START Supplied material

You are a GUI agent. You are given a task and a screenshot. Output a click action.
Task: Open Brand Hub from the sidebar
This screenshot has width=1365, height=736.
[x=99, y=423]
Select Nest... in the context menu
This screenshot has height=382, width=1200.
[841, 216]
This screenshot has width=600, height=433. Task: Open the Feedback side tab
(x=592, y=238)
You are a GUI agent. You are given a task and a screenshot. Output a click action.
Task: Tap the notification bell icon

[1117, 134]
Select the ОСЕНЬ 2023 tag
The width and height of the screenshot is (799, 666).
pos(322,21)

END Supplied material

= To be done =
Format the lines from the one containing "Select Nest... in the context menu" through the end of the records as a Markdown table with columns Row and Line, numbering each line and omitting blank lines.

= Output =
| Row | Line |
|---|---|
| 1 | Select Nest... in the context menu |
| 2 | This screenshot has height=382, width=1200. |
| 3 | [841, 216] |
| 4 | This screenshot has width=600, height=433. Task: Open the Feedback side tab |
| 5 | (x=592, y=238) |
| 6 | You are a GUI agent. You are given a task and a screenshot. Output a click action. |
| 7 | Task: Tap the notification bell icon |
| 8 | [1117, 134] |
| 9 | Select the ОСЕНЬ 2023 tag |
| 10 | The width and height of the screenshot is (799, 666). |
| 11 | pos(322,21) |